(Recorded information)

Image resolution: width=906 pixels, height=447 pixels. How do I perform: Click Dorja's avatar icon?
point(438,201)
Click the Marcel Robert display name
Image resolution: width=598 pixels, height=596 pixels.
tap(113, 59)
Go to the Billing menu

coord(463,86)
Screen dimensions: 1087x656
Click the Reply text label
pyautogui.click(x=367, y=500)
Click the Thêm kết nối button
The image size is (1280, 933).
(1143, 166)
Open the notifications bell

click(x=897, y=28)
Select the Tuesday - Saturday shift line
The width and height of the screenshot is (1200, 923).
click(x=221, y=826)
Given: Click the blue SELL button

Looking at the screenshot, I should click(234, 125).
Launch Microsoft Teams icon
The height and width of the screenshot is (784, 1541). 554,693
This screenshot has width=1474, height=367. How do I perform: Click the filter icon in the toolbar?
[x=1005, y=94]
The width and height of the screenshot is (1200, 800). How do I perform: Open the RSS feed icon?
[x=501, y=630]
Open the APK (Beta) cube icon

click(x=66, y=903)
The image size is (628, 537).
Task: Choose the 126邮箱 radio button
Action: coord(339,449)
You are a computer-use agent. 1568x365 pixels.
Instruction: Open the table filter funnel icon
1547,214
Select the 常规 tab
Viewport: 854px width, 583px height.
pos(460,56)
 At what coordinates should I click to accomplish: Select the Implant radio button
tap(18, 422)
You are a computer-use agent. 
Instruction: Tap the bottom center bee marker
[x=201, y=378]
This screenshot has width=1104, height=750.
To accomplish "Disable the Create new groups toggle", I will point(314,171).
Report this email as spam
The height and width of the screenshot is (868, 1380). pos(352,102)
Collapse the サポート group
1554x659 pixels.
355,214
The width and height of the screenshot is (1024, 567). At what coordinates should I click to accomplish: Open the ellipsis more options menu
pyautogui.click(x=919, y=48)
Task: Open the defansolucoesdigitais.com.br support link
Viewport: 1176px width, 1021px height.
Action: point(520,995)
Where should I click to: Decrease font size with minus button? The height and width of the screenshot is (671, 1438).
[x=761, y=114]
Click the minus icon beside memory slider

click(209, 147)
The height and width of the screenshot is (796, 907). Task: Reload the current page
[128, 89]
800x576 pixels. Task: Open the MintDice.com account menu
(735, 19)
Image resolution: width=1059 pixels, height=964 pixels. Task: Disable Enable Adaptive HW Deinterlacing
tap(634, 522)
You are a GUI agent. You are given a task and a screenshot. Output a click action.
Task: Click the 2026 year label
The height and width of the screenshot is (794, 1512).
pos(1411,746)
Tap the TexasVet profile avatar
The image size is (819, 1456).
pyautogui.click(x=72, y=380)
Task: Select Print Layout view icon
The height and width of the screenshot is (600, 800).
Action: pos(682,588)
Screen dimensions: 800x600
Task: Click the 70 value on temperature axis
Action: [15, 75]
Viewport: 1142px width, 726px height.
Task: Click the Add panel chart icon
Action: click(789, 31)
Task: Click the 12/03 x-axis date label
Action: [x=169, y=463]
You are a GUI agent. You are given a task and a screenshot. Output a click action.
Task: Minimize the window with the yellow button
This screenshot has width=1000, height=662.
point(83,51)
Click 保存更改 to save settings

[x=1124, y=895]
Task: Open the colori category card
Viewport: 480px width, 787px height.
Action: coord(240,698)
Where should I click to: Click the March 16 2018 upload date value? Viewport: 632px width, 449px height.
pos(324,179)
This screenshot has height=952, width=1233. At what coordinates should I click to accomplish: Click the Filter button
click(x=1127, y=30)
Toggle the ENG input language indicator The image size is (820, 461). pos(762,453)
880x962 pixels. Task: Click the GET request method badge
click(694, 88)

(End Recorded information)

● **Your instructions**
Exactly as shown above, write out all the records.

● **Response box**
Image resolution: width=906 pixels, height=447 pixels. How do I perform: Click Dorja's avatar icon?
point(438,201)
Click the Marcel Robert display name
Image resolution: width=598 pixels, height=596 pixels.
tap(113, 59)
Go to the Billing menu

coord(463,86)
Screen dimensions: 1087x656
Click the Reply text label
pyautogui.click(x=367, y=500)
Click the Thêm kết nối button
The image size is (1280, 933).
(1143, 166)
Open the notifications bell

click(x=897, y=28)
Select the Tuesday - Saturday shift line
The width and height of the screenshot is (1200, 923).
click(x=221, y=826)
Given: Click the blue SELL button

Looking at the screenshot, I should click(234, 125).
Launch Microsoft Teams icon
The height and width of the screenshot is (784, 1541). 554,693
This screenshot has width=1474, height=367. How do I perform: Click the filter icon in the toolbar?
[x=1005, y=94]
The width and height of the screenshot is (1200, 800). How do I perform: Open the RSS feed icon?
[x=501, y=630]
Open the APK (Beta) cube icon

click(x=66, y=903)
The image size is (628, 537).
Task: Choose the 126邮箱 radio button
Action: coord(339,449)
You are a computer-use agent. 1568x365 pixels.
Instruction: Open the table filter funnel icon
1547,214
Select the 常规 tab
Viewport: 854px width, 583px height.
pos(460,56)
 At what coordinates should I click to accomplish: Select the Implant radio button
tap(18, 422)
You are a computer-use agent. 
Instruction: Tap the bottom center bee marker
[x=201, y=378]
This screenshot has width=1104, height=750.
To accomplish "Disable the Create new groups toggle", I will point(314,171).
Report this email as spam
The height and width of the screenshot is (868, 1380). pos(352,102)
Collapse the サポート group
1554x659 pixels.
355,214
The width and height of the screenshot is (1024, 567). At what coordinates should I click to accomplish: Open the ellipsis more options menu
pyautogui.click(x=919, y=48)
Task: Open the defansolucoesdigitais.com.br support link
Viewport: 1176px width, 1021px height.
Action: point(520,995)
Where should I click to: Decrease font size with minus button? The height and width of the screenshot is (671, 1438).
[x=761, y=114]
Click the minus icon beside memory slider

click(209, 147)
The height and width of the screenshot is (796, 907). Task: Reload the current page
[128, 89]
800x576 pixels. Task: Open the MintDice.com account menu
(735, 19)
Image resolution: width=1059 pixels, height=964 pixels. Task: Disable Enable Adaptive HW Deinterlacing
tap(634, 522)
You are a GUI agent. You are given a task and a screenshot. Output a click action.
Task: Click the 2026 year label
The height and width of the screenshot is (794, 1512).
pos(1411,746)
Tap the TexasVet profile avatar
The image size is (819, 1456).
pyautogui.click(x=72, y=380)
Task: Select Print Layout view icon
The height and width of the screenshot is (600, 800).
Action: pos(682,588)
Screen dimensions: 800x600
Task: Click the 70 value on temperature axis
Action: [15, 75]
Viewport: 1142px width, 726px height.
Task: Click the Add panel chart icon
Action: click(789, 31)
Task: Click the 12/03 x-axis date label
Action: [x=169, y=463]
You are a GUI agent. You are given a task and a screenshot. Output a click action.
Task: Minimize the window with the yellow button
This screenshot has width=1000, height=662.
point(83,51)
Click 保存更改 to save settings

[x=1124, y=895]
Task: Open the colori category card
Viewport: 480px width, 787px height.
Action: coord(240,698)
Where should I click to: Click the March 16 2018 upload date value? Viewport: 632px width, 449px height.
pos(324,179)
This screenshot has height=952, width=1233. At what coordinates should I click to accomplish: Click the Filter button
click(x=1127, y=30)
Toggle the ENG input language indicator The image size is (820, 461). pos(762,453)
880x962 pixels. Task: Click the GET request method badge
click(694, 88)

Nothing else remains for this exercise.